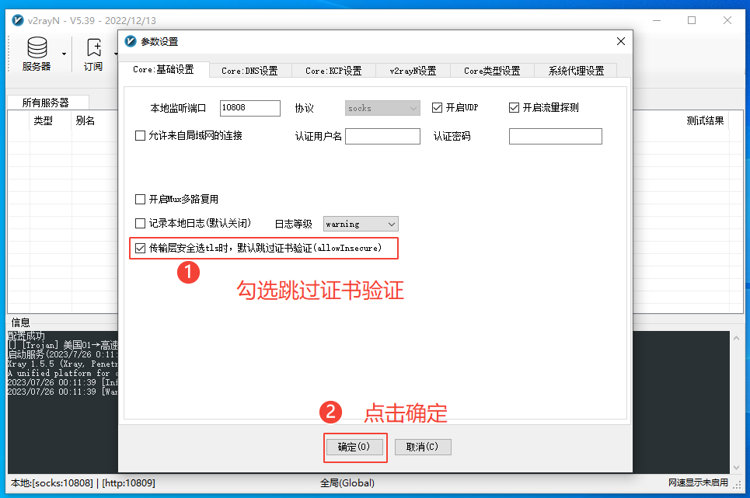Enable the 开启UDP checkbox
This screenshot has height=498, width=750.
(437, 108)
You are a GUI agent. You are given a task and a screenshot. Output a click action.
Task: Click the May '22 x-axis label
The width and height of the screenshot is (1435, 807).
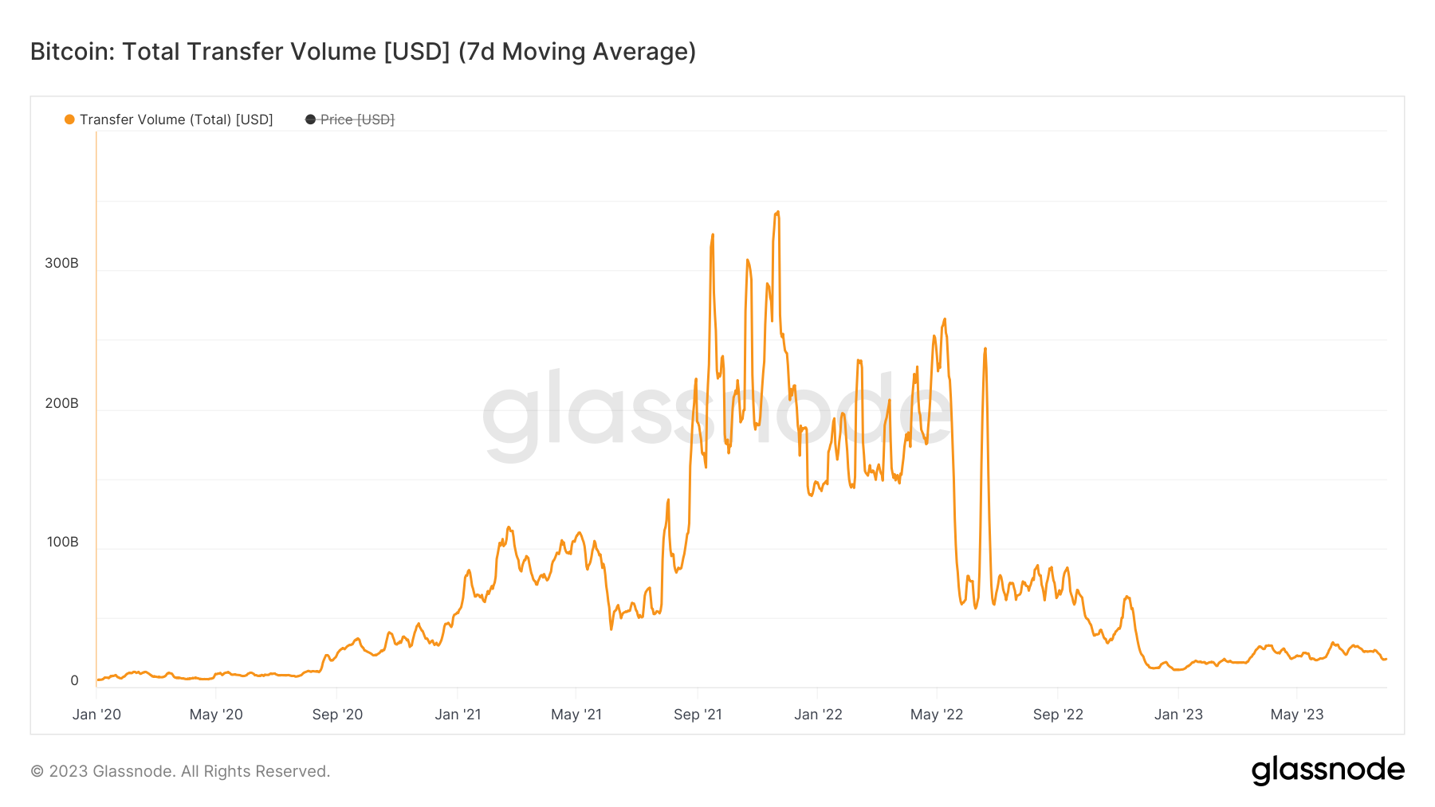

▸ Prompt
Write out exactly, and only, the lines running from the line with "You are a GUI" to the last line above, both included, with all pictures omitted.

▸ Output of the task
You are a GUI agent. You are given a task and a screenshot. Output a click action.
Task: Click the May '22 x-axis label
The width and height of the screenshot is (1435, 807).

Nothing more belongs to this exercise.